MomAIn 1979, young dumb and full of [energy] I matriculated from Highlands Boys and headed off to Wits University. It was a time of wine, women and song. The songs were by The Rolling Stones, the women were free and easy and I always promised I would not reveal who did all the whining! Too much freedom, too much time I and dropped out that year, found some part time work and returned to Wits the in 1981.

Cancer? Well in 1981 I had seldom heard the term. So when my mom developed some strange bruising on her arms around Pesach, no one had any idea what was to follow. Suddenly she was in hospital and I heard the term Leukaemia for the first time. No Google, no Wiki, we relied on “adults” to tell us what this was about. She was receiving treatment and initially asked that we not be brought to the hospital, I am pretty sure she was shielding us from the worst of it. I sometimes really wish she had not kept it from us, but I do know that she only did what she felt was best at the time.

We had no idea! Suddenly three children were living alone in a big house, even if I wrack my brains I can’t remember who shopped for us, planned meals for us, made sure we were cared for but knowing my mom it was done.

As I write this morning, a young lady of 49, a friend to so many and a mother to two young children is lying in hospital and awaiting the results of a biopsy. My thoughts and prayers are with her and if you could spare a thought and a wish for her, I would greatly appreciate it.

A while later she was discharged from hospital and was in “remission.” Chemo treatments, vomiting, loss of hair, weight gain… and trying to be both a mother and a father to three youngsters. She sold the house, sold the business she had put her heart and soul into and faced an uncertain future at just 46. It was only when I reached and then passed her age that I realised just how young she was at the time. How the heck did she manage?

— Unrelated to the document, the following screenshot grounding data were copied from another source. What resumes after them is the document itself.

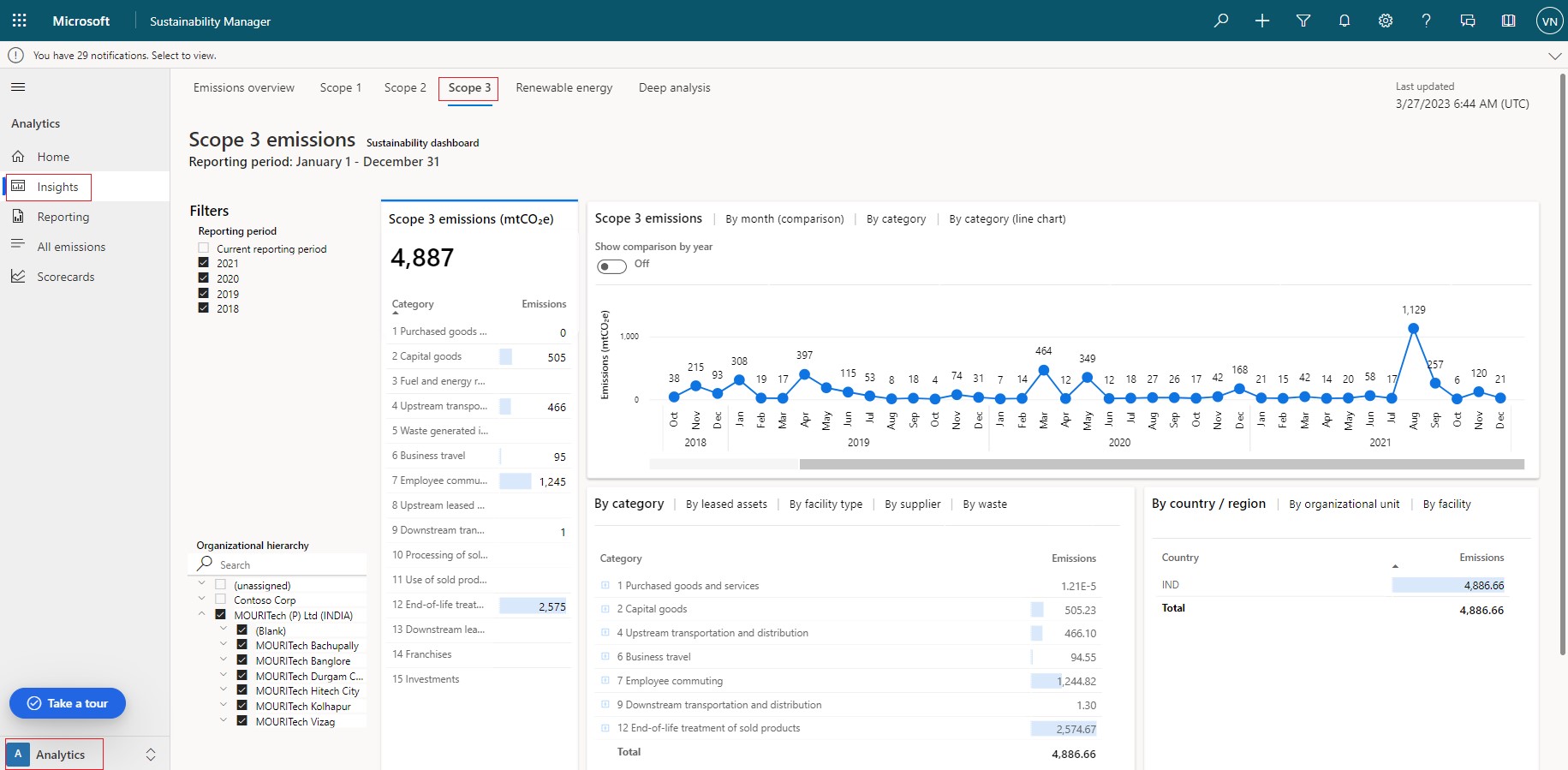Open the notifications bell icon
Screen dimensions: 1568x770
(x=1344, y=21)
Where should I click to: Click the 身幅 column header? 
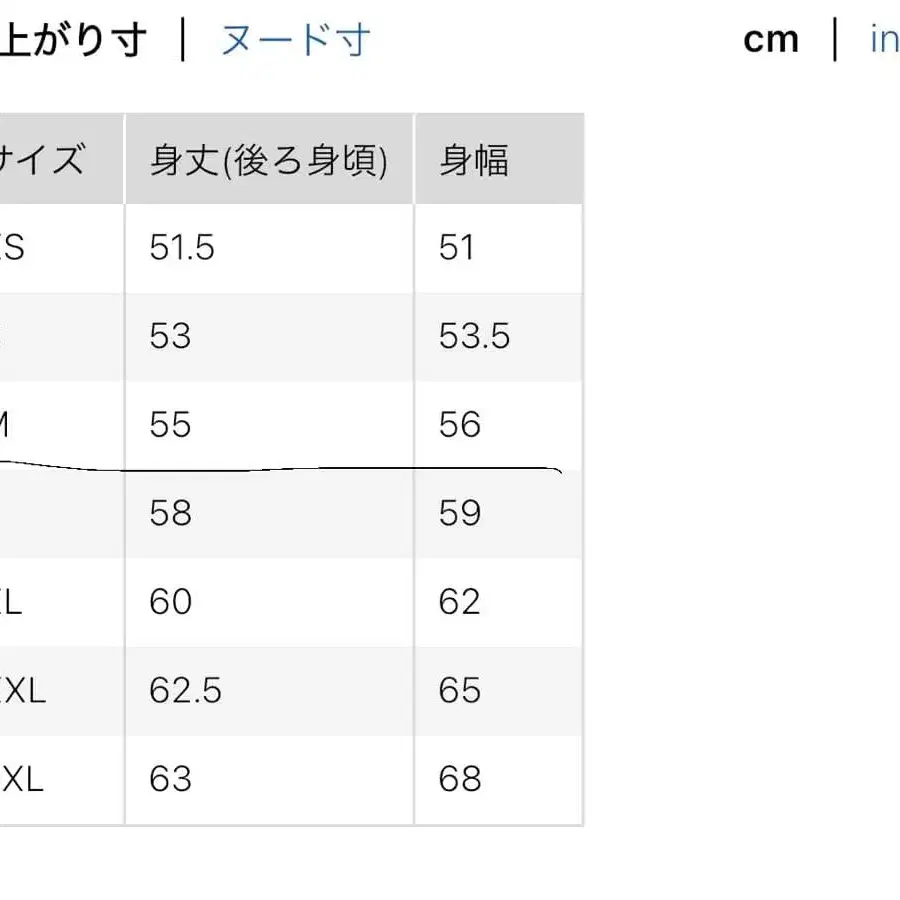(473, 158)
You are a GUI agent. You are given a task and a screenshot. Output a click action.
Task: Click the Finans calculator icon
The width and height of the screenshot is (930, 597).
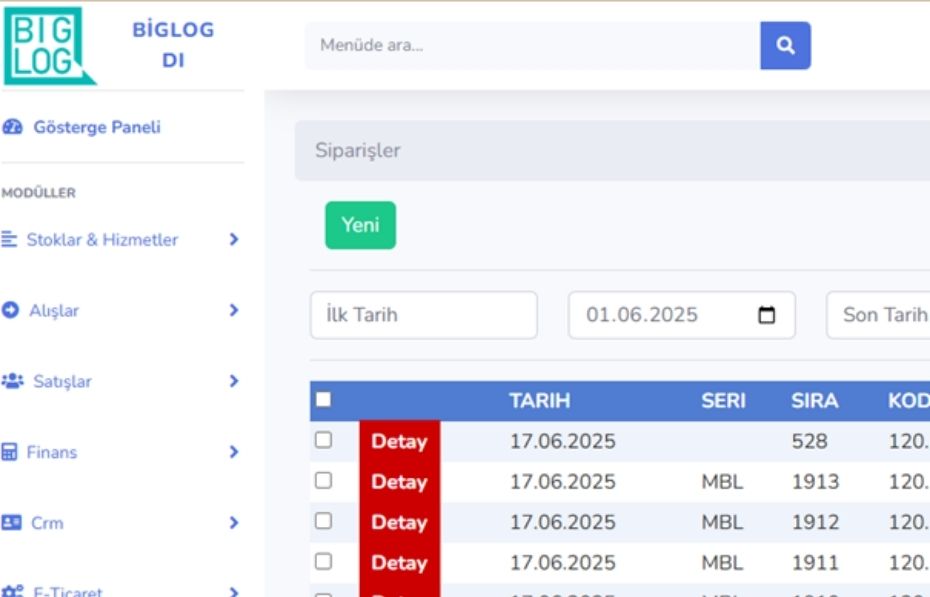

Looking back I am certain I could have made it a lot easier for her but I was 19 and responsibility was not exactly my strong suite. By the end of the year my head was anywhere but on studying and with no real plan a few months later I was dressed in brown and marching the dusty parade grounds of Heidelberg. Despite having chemo, I remember her driving through to see me at every chance.

The chemo ended, the hair grew back, the weight came off, the big smile returned and she went back to work. In the meantime I completed my military service and began the hunt for a job.